AGPB : les clés de la compétitivitéPublié le 2 février 2018 par Yves LE MORVAN

L’AGPB a organisé son congrès annuel en Bourgogne à Dijon les 31 janvier et 1er février 2018. Une occasion pour souligner l’importance de la production et plus globalement de la filière céréalière pour la France : 9.4 millions d’hectares (1/3 de la SAU), 70 millions de tonnes produites, 50% des blés exportés. Après une campagne 2016-17 catastrophique pour des raisons climatiques, la production de blé avait ainsi chuté à 27.5 millions de tonnes, mais aussi du fait de conditions de marché difficile, l’espoir aurait pu renaître sur cette campagne 2017-2018. Effectivement la production de blé est revenue à son niveau normal, 37 millions de tonnes, mais les prix sont toujours désespérément bas, à peine au-dessus de 150€/tonne. En conséquence, 40 % des producteurs annoncent un résultat négatif comme l‘a répété Philippe PINTA.

 

Les céréaliers sont, en même temps confrontés à des faits ou des enjeux essentiels qui pour l’instant s’accumulent négativement :

  • Des aléas climatiques à répétition,
  • Une pression réglementaire et sociétale très forte sur les intrants (glyphosate, néonicotinoïdes,..) sans voie de sortie,
  • Un manque de reconnaissance de la part des pouvoirs publics envers les contributions de la filière à la puissance économique de la France,
  • Un marché mondial désormais dominé par les origines hyper compétitives de la Mer Noire,
  • Une PAC actuelle qui s’ajuste négativement tous les ans (baisse des aides) et une future PAC qui se profile dans l’ambiguïté de ses moyens budgétaires et de ses vrais objectifs.

 

Faut-il jeter le manche après la cognée ? Non.

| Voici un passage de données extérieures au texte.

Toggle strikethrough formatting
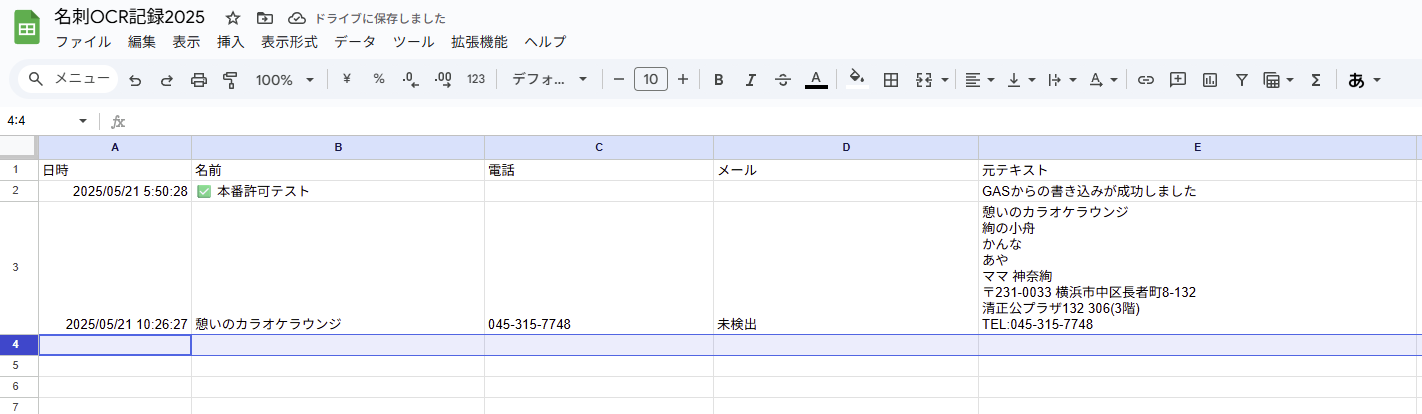The width and height of the screenshot is (1422, 414). pyautogui.click(x=782, y=80)
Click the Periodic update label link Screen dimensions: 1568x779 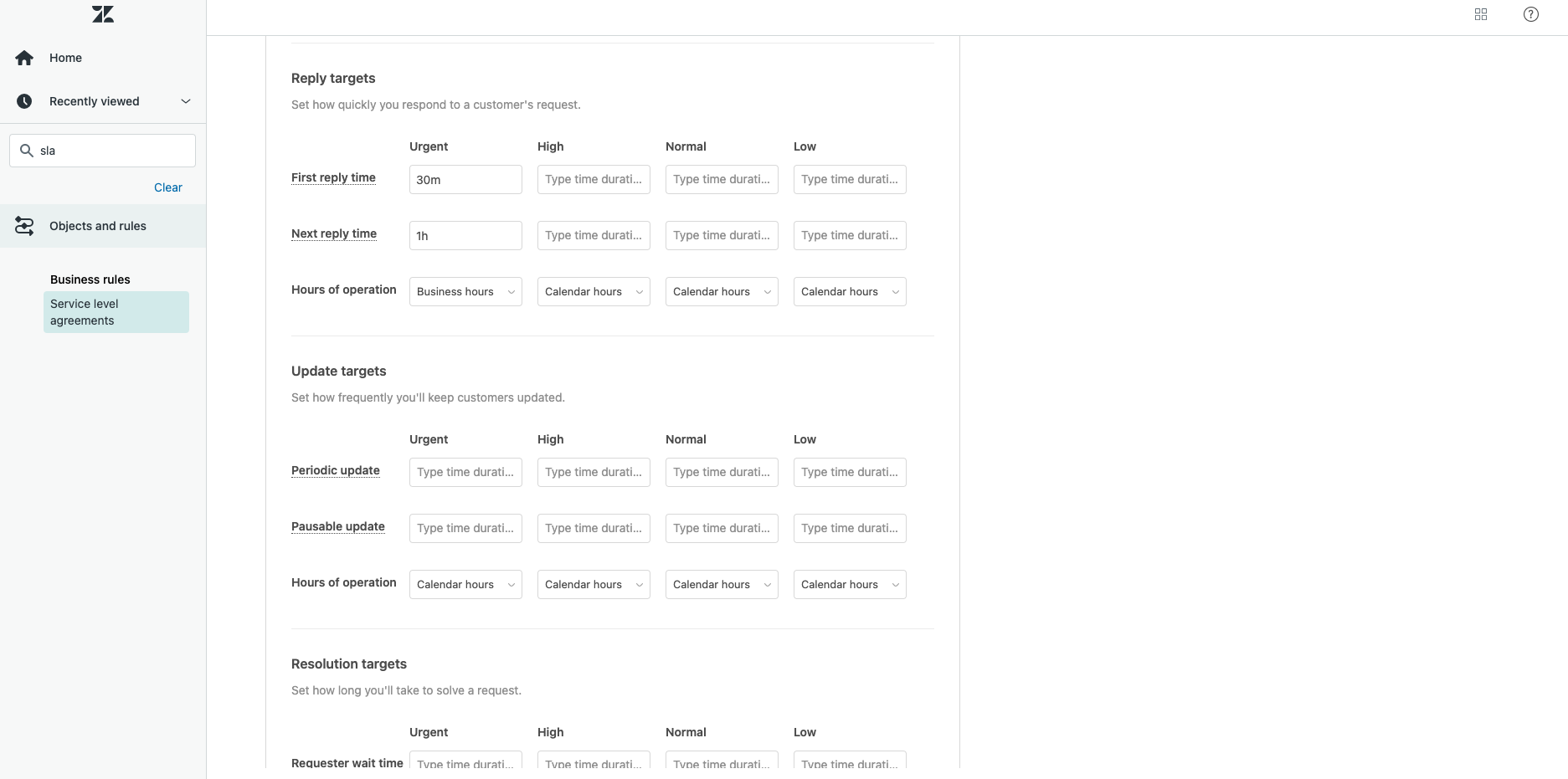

Cela était le mérite de ce congrès, malgré l’absence du Ministre de l’Agriculture pour le conclure, de toujours rechercher les adaptations pour l’avenir :

  • Un «contrat de solutions » pour faciliter la transition agronomique des exploitations en utilisant tous les leviers, mais en refusant toute interdiction qui créerait des situations d’impasse, selon Xavier THIROUIN,
  • Un « contrat de transformation de la filière » porté par Intercéréales et son président Jean-François LOISEAU, qui vise à mieux répondre aux attentes des clients et des consommateurs.

Au total, une Profession qui attend du Gouvernement des réponses concrètes et plus encore des signes de confiance. Confiance et solidarité pour faire passer les difficultés, Christiane LAMBERT quant à elle, a su les marquer dans son discours de clôture.